Reconnue comme une espèce à part seulement en... (PHOTO AFP/ZSL)

Reconnue comme une espèce à part seulement en 1994, cette tortue a souffert de sa popularité comme animal de compagnie dans les années 1970 et 80.

PHOTO AFP/ZSL

 

Agence France-Presse
PARIS

La tortue de la Mary River, en Australie, parfois affublée d’une crête d’algues qui lui donne des allures de punk, a rejoint la liste des reptiles menacés de la Zoological Society of London (ZSL), qui comprend aussi de nombreux lézards et serpents.

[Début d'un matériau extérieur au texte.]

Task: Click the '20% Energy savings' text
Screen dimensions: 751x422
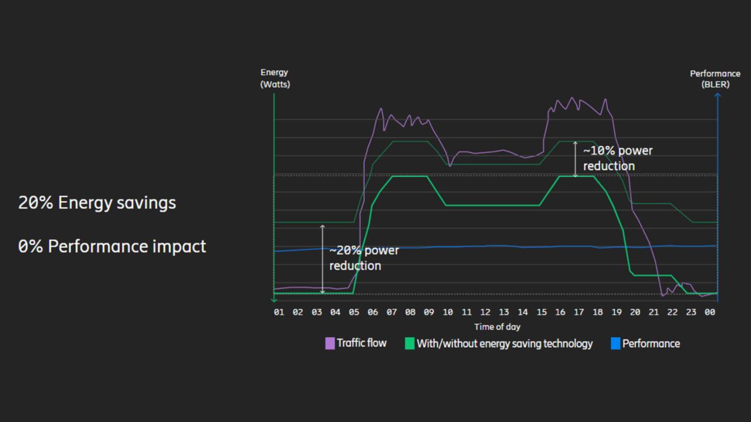Action: [97, 203]
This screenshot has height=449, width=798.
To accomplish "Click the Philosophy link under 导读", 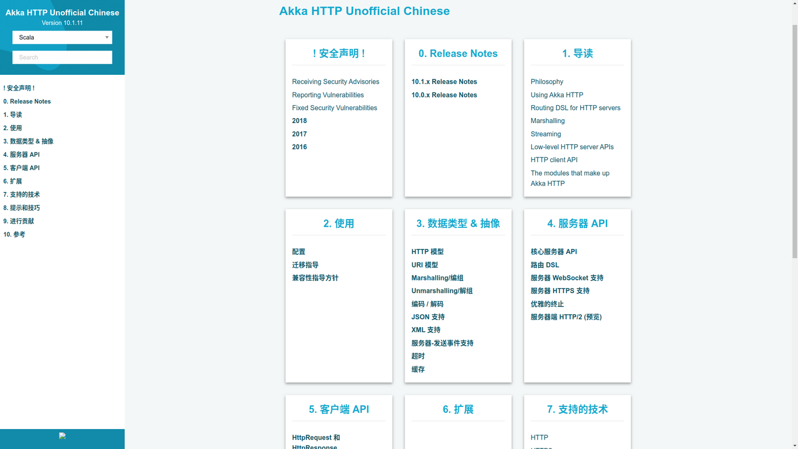I will 547,81.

Cette tortue, dont le nom scientifique est Elusor macrurus, vit dans l’État australien du Queensland et en particulier dans les eaux du fleuve Mary.

Elle est «très particulière», souligne dans un communiqué la ZSL, qui ajouté cette semaine 100 nouvelles espèces de reptiles à sa liste EDGE, créée en 2007.

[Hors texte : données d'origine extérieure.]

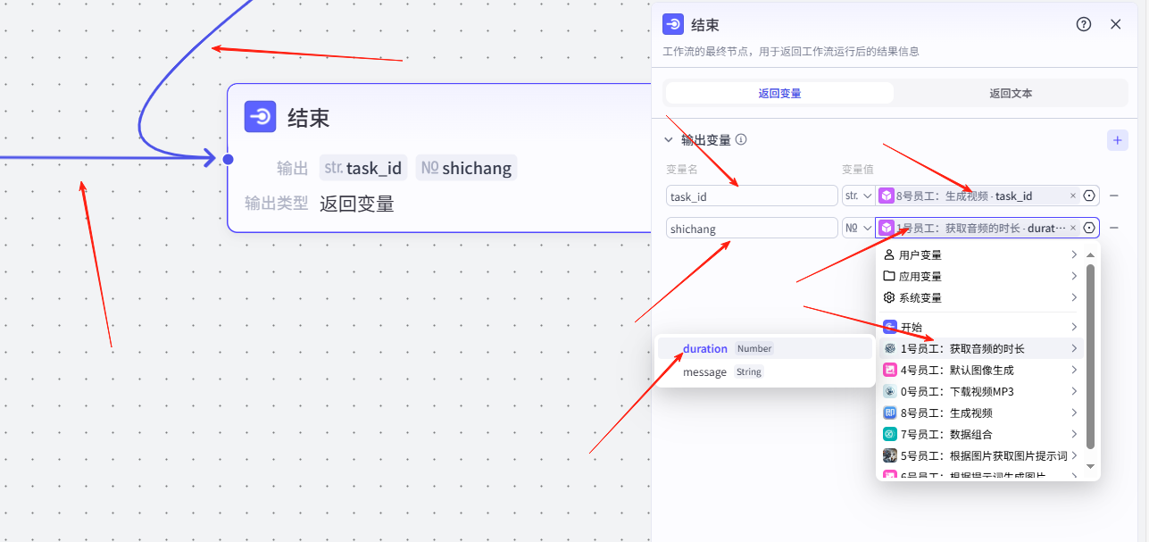Click the target icon in the task_id value field
The height and width of the screenshot is (542, 1149).
click(x=1089, y=196)
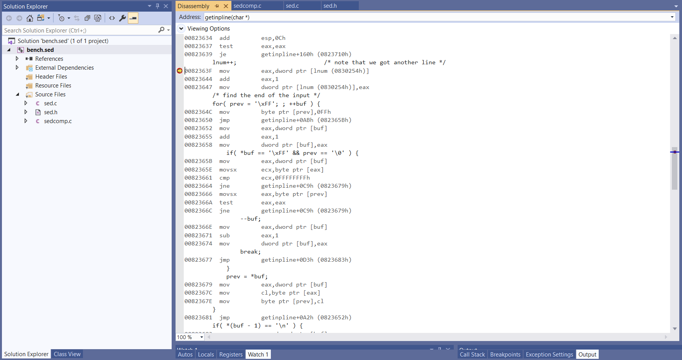The width and height of the screenshot is (682, 360).
Task: Click the Back navigation arrow in Solution Explorer
Action: click(9, 18)
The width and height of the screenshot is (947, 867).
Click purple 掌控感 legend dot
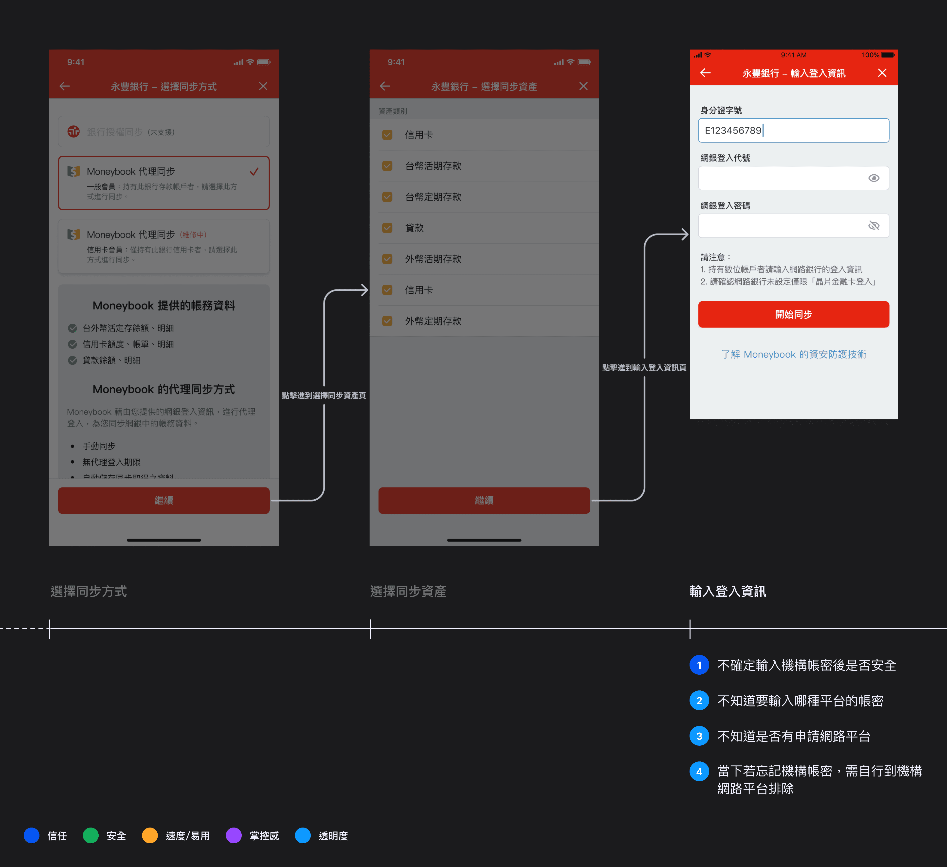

La tortue de la Mary River dispose d’organes, les cloaques, qui lui servent non seulement à uriner ou à pondre ses oeufs, mais aussi à respirer sous l’eau à travers la peau.

«Cette tortue est capable de rester très longtemps sous l’eau – jusqu’à trois jours – sans revenir à la surface, grâce à cette étrange capacité à respirer à travers son arrière-train», a expliqué à l’AFP Rikki Gumbs de l’Imperial College London, qui a participé à la liste EDGE.

Autre particularité de l’espèce : certains individus se retrouvent affublés d’une crête verte fluorescente, en fait des algues.

«La tortue de la Mary River passe tellement de temps immergée sous l’eau que certaines se retrouvent couvertes d’algues et peuvent finir avec des coupes assez impressionnantes!, s’enflamme Rikki Gumbs.

Reconnue comme une espèce à part seulement en 1994, cette tortue a souffert de sa popularité comme animal de compagnie dans les années 1970 et 80. Elle a vu aussi son habitat naturel détruit à cause de la construction de barrages. Ses oeufs sont prélevés pour le commerce d’animaux, alors que sa maturité sexuelle est tardive, parfois pas avant 25 ans.

«Les reptiles sont souvent la dernière roue du carrosse en termes de préservation», déplore Rikki Gumbs. «Comme les tigres, les rhinocéros et les éléphants, il est vital de faire tout notre possible pour sauver ces animaux uniques et trop souvent négligés», selon lui.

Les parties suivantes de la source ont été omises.